> _About this task_:
Transcribe every entry that follows exactly, omitting all pictures.

───── The records ─────

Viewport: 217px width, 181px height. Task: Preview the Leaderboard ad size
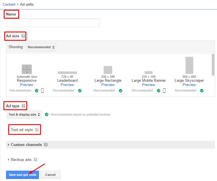[x=67, y=85]
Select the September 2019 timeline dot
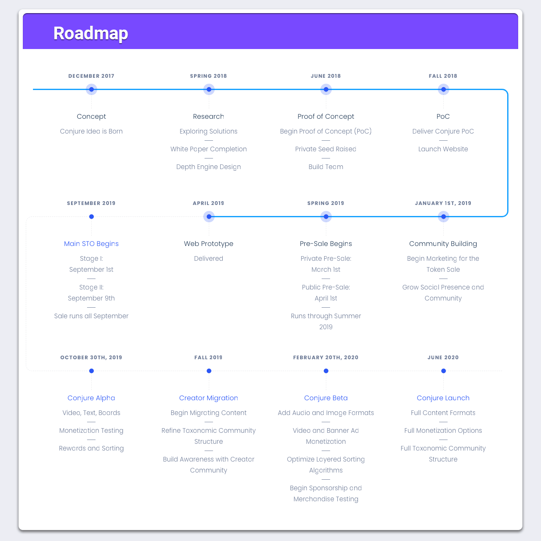 pyautogui.click(x=91, y=216)
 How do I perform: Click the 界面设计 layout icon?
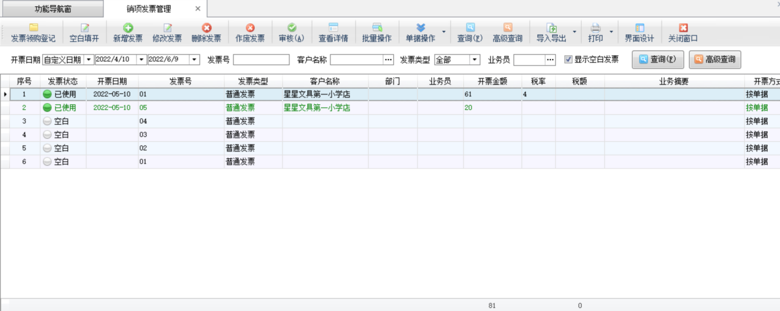tap(639, 28)
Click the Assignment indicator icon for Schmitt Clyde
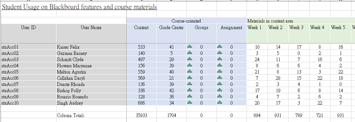This screenshot has height=122, width=355. pos(219,59)
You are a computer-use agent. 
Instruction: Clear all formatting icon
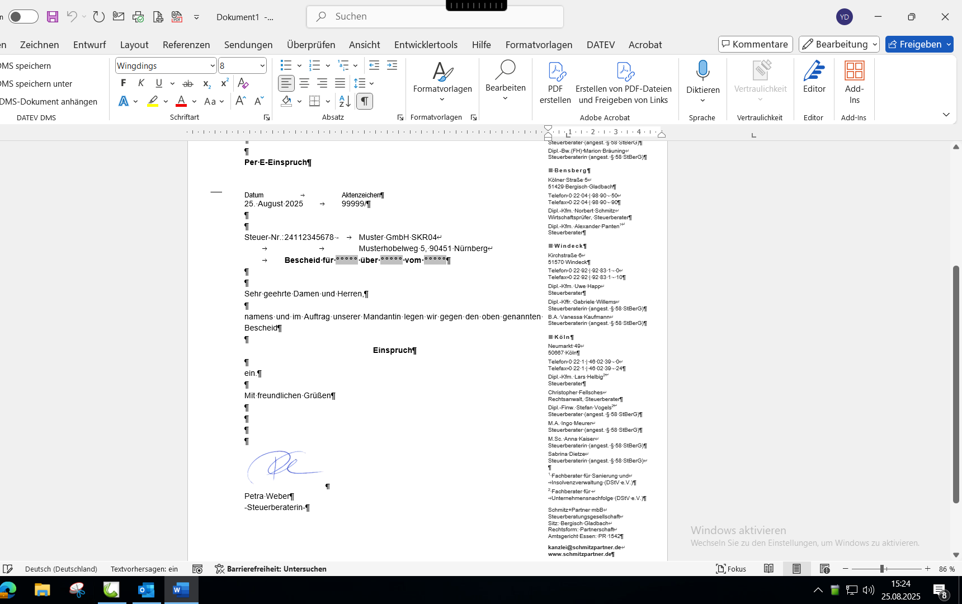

─────

> _Answer to the problem_:
Viewport: 217px width, 181px height. Task: Preview the Leaderboard ad size
[x=67, y=85]
Select the September 2019 timeline dot
 pyautogui.click(x=91, y=216)
 How do I perform: Click the 界面设计 layout icon?
tap(639, 28)
Click the Assignment indicator icon for Schmitt Clyde
This screenshot has height=122, width=355. pos(219,59)
You are a computer-use agent. 
Instruction: Clear all formatting icon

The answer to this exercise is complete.